Nach der bitteren Liftfahrt im Windchaos von Lahti wähnte sich Andreas Wellinger verblasen und verschaukelt. "Wenn es sich im Sprung anfühlt, als würde es mit dem Fahrstuhl nach unten gehen, da frage ich mich schon, wo da 16 Minuspunkte herkommen", sagte der Skisprung-Olympiasieger nach seinem siebten Platz von Lahti im ZDF und haderte mit den Abzügen.
Weil die aber regelkonform waren, blieb Wellinger nichts anderes übrig, als sich mit dem beim Tagessieg des Österreichers Jan Hörl unglücklich verpassten zwölften Podestplatz der Saison schnell abzufinden: "Die Sprünge waren okay, man sollte das nicht überbewerten."
Und auch Bundestrainer Stefan Horngacher meinte: "Den Wind können wir nicht beeinflussen, nur unsere Leistung - und die war gut."
Wellinger, der mit dem deutschen Team am Samstag Platz drei im Mannschafts-Wettbewerb belegt hatte, sprang auf 126,5 und 126,0 m (246,4 Punkte), zum Podest fehlten ihm rund vier Meter. Hörl lag bei seinem dritten Weltcupsieg mit Flügen auf 124,0 und 134,5 m (266,1) vor dem Slowenen Peter Prevc (Slowenien/264,2) und Alexander Zniszczol aus Polen (254,2).
Direkt hinter Wellinger kam Weltcup-Spitzenreiter Stefan Kraft (Österreich) auf Rang acht, der im Weltcup zweitplatzierte Ryoyu Kobayashi (Japan) wurde vor Wellinger Fünfter. Zweitbester Deutscher war Pius Paschke (Kiefersfelden) als Neunter. Im Gesamtweltcup bleibt Wellinger bei maximal noch 800 zu vergebenden Punkten vor der Raw-Air-Tour ab Freitag mit 1296 Zählern Dritter hinter Kraft (1578) und Kobayashi (1382).

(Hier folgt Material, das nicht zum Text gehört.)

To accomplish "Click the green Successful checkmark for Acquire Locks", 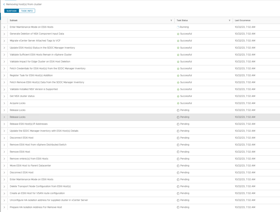I will pos(178,103).
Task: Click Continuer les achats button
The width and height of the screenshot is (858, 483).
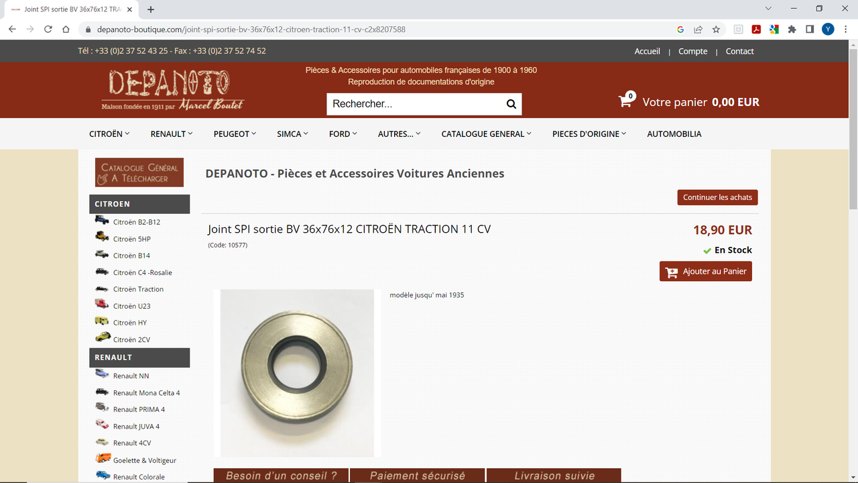Action: (718, 197)
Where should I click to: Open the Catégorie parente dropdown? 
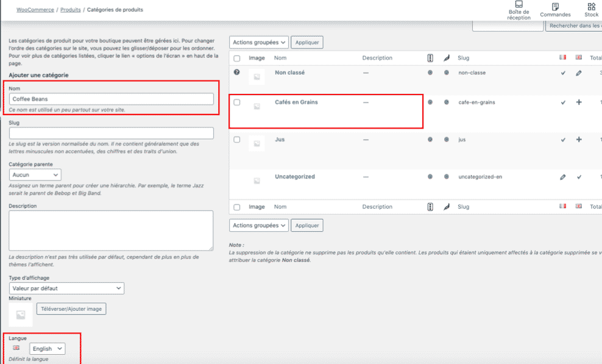click(35, 174)
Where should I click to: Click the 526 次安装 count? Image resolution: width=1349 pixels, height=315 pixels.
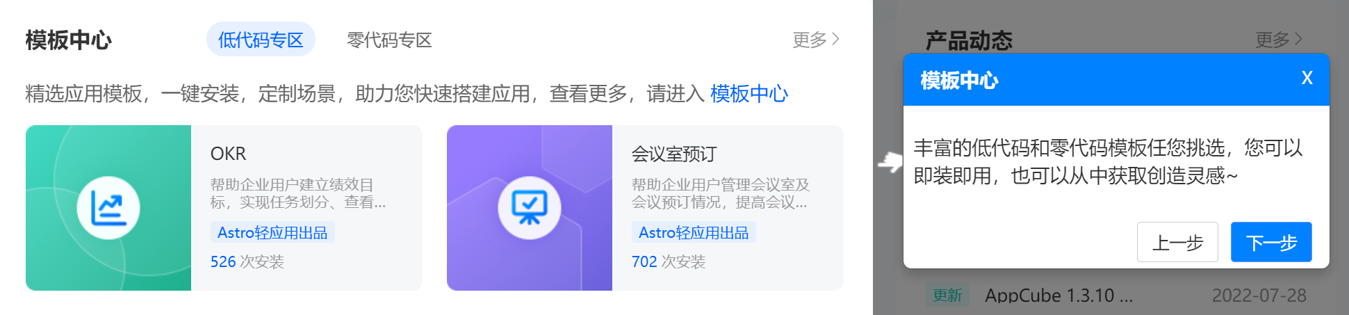247,261
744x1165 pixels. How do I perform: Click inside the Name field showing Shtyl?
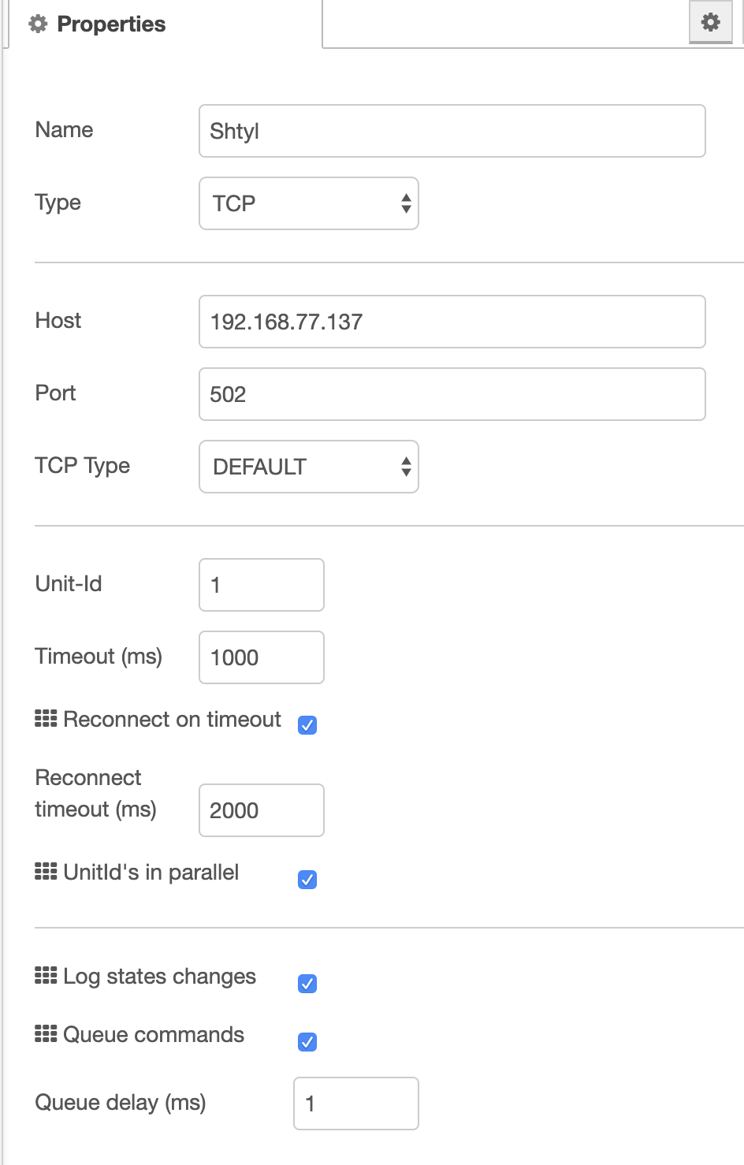452,131
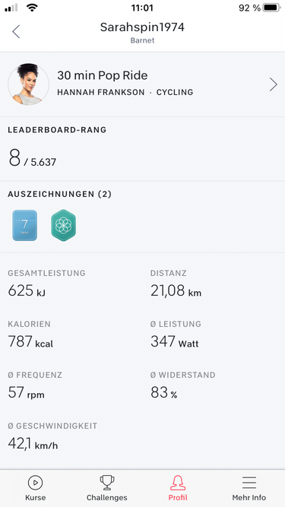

An Freitag wartet der nächste Kraftakt dieser langen Saison: In Norwegen stehen binnen zehn Tagen sechs Wettkämpfe und ebenso viele Qualifikationen in Oslo, Trondheim und Vikersund an. "Da freue ich mich extrem drauf, auch wenn es hart wird", sagte Wellinger.
Den dritten Platz im Teamspringen - wie schon in den bisherigen beiden Mannschafts-Bewerben in Zakopane (Weltcup) und am Kulm (Flug-WM) - fasste Wellinger knapp wie treffend zusammen: "Gut, aber nicht sehr gut." Zu groß ist derzeit der Abstand in der Breite zu den Topnationen wie Norwegen und Österreich, die am Samstag vor den DSV-Adlern lagen.
Nicht gut und nicht gut genug war in Lahti Karl Geiger: Im Einzel Rang 27 am Freitag und ausgeschieden am Sonntag (39.), dazu war erstmals seit sechs Jahren für den fünfmaligen Weltmeister kein Platz im deutschen Team bei einem Mannschaftswettbewerb.
Geiger ist mit seinen 31 Jahren ein Routinier - Noriaki Kasai gute 20 Jahre älter. Der japanische "Flugsaurier" bestritt in Lahti seine ersten Europa-Weltcups seit 2019 und sah dabei nicht schlecht aus: Fünfter wurde "Nori" mit Japans Team, am Sonntag gab es Platz 28 - und damit Weltcuppunkte für den bald 52-Jährigen.
Es war ein Besuch aus der Vergangenheit: 1989 hatte Kasai in Lahti sein WM-Debüt gefeiert. Jens Weißflog holte damals Gold und Silber für die DDR.